• _必須タスク 1_: ワークマンの経営についての文章から、「でもさ、土屋さんは、商社時代」で始まり「なかなかこんな考え方しませんよ。」で終わる部分をそのまま書き写してください。

• _提供テキスト_:
· · ·

でもさ、土屋さんは、商社時代に色んな経験を積んできたのだよ。その時代の経験に基づくフレーズも面白いのだよ。
「コンサルは知らないと言ってはいけない」「コンサルは言い切れ」と社員に繰り返し言っていた記憶がある。
結果として同じ社員の時間単価が2倍強になった。肩書きが代わっただけで(もちろん多少のスキルアップはしているが)、これほど評価が変わるのかと驚いた。
とか
経営戦略の古典として名高い『新訂競争の戦略』で「ファイブフォース分析」を提唱したマイケル・E・ポーターは、「戦略とは捨てることだ」と言った。
経営資源には限りがあるため、何かを選んだら何かを捨てなければならない。
とか、ね。
この辺の商社的な考え方と、土屋一族の考え方(というか、ワークマン独自性)がミックスされて、オリジナルの経営哲学が生まれてくるのですよ。
史上での戦い方は大きく2つある。
市場を広くとらえて浅く進むか、市場を狭くとらえて深く進むかだ。
ワークマンは後者だ。作業服の市場規模は約4,600億円。内訳は法人相手が6割、個人相手が4割と、規模だけを見れば法人の方が大きい。
しかし、大きな市場は競争相手も多い。そこへあえて行かないのがワークマンだ。
なかなかこんな考え方しませんよ。
さらに、値段についても、次のように考えている。
値引きはお客さまへの裏切り行為と考えている。前に値札を見ないで定価で買ったお客様に対して失礼だ。
と
値引きしなくても売れる製品を作ることが基本だ。値引きは手間がかかり、一部の個客だけが得をして不公平だ。
これはアパレル業界では考えられないこと。てか、作業着を扱う、ホームセンターでも、考えられないことなのでは?ワークマンにしか当てはまらない考え方にも思えますな。

· · ·

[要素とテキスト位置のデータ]
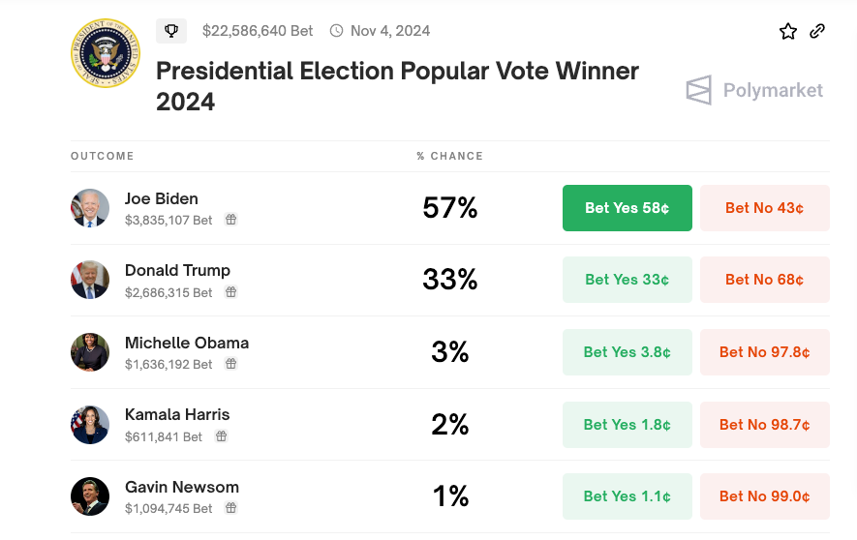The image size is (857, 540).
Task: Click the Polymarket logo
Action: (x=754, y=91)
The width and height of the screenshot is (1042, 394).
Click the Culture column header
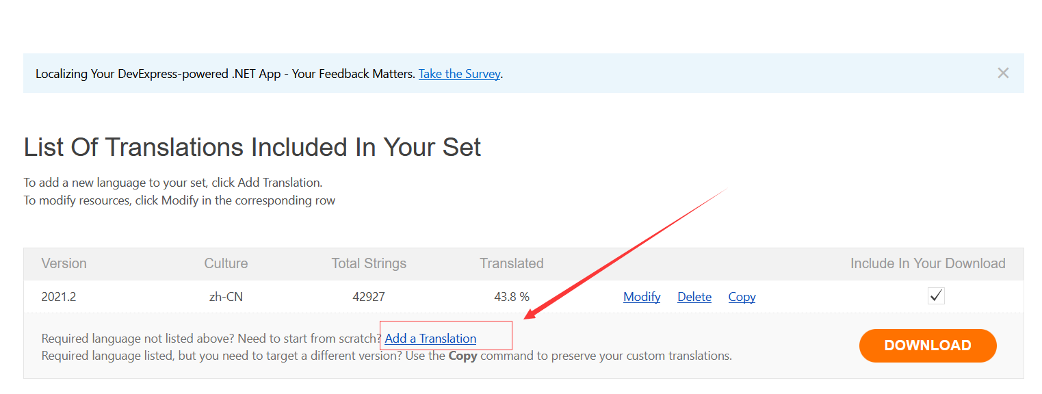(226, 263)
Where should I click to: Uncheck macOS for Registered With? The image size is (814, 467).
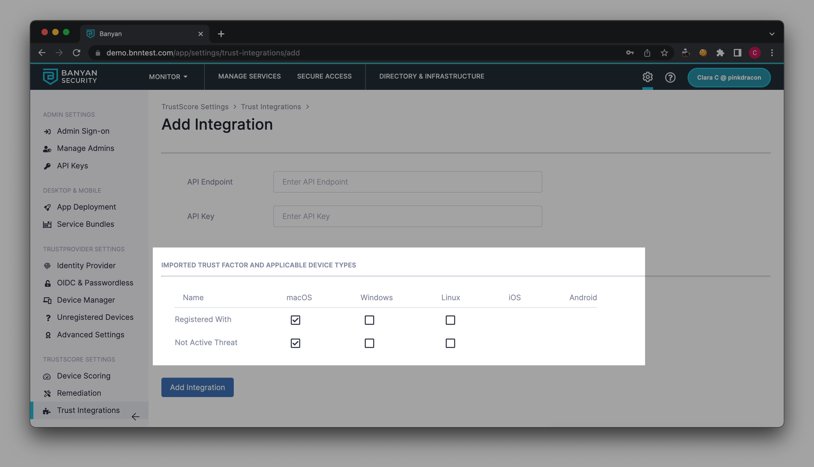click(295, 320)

· · ·

• _必須タスク 2_: 上のエントリーのすべての行を、空行を省いて番号付きリストに並べてください。画像は答えに含めないでください。

• _完全な解答 1_:
でもさ、土屋さんは、商社時代に色んな経験を積んできたのだよ。その時代の経験に基づくフレーズも面白いのだよ。
「コンサルは知らないと言ってはいけない」「コンサルは言い切れ」と社員に繰り返し言っていた記憶がある。
結果として同じ社員の時間単価が2倍強になった。肩書きが代わっただけで(もちろん多少のスキルアップはしているが)、これほど評価が変わるのかと驚いた。
とか
経営戦略の古典として名高い『新訂競争の戦略』で「ファイブフォース分析」を提唱したマイケル・E・ポーターは、「戦略とは捨てることだ」と言った。
経営資源には限りがあるため、何かを選んだら何かを捨てなければならない。
とか、ね。
この辺の商社的な考え方と、土屋一族の考え方(というか、ワークマン独自性)がミックスされて、オリジナルの経営哲学が生まれてくるのですよ。
史上での戦い方は大きく2つある。
市場を広くとらえて浅く進むか、市場を狭くとらえて深く進むかだ。
ワークマンは後者だ。作業服の市場規模は約4,600億円。内訳は法人相手が6割、個人相手が4割と、規模だけを見れば法人の方が大きい。
しかし、大きな市場は競争相手も多い。そこへあえて行かないのがワークマンだ。
なかなかこんな考え方しませんよ。

• _完全な解答 2_:
1. The image size is (857, 540).
2. Task: Click the Polymarket logo
3. Action: (x=754, y=91)
4. The width and height of the screenshot is (1042, 394).
5. Click the Culture column header
6. (226, 263)
7. Where should I click to: Uncheck macOS for Registered With? The image size is (814, 467).
8. click(295, 320)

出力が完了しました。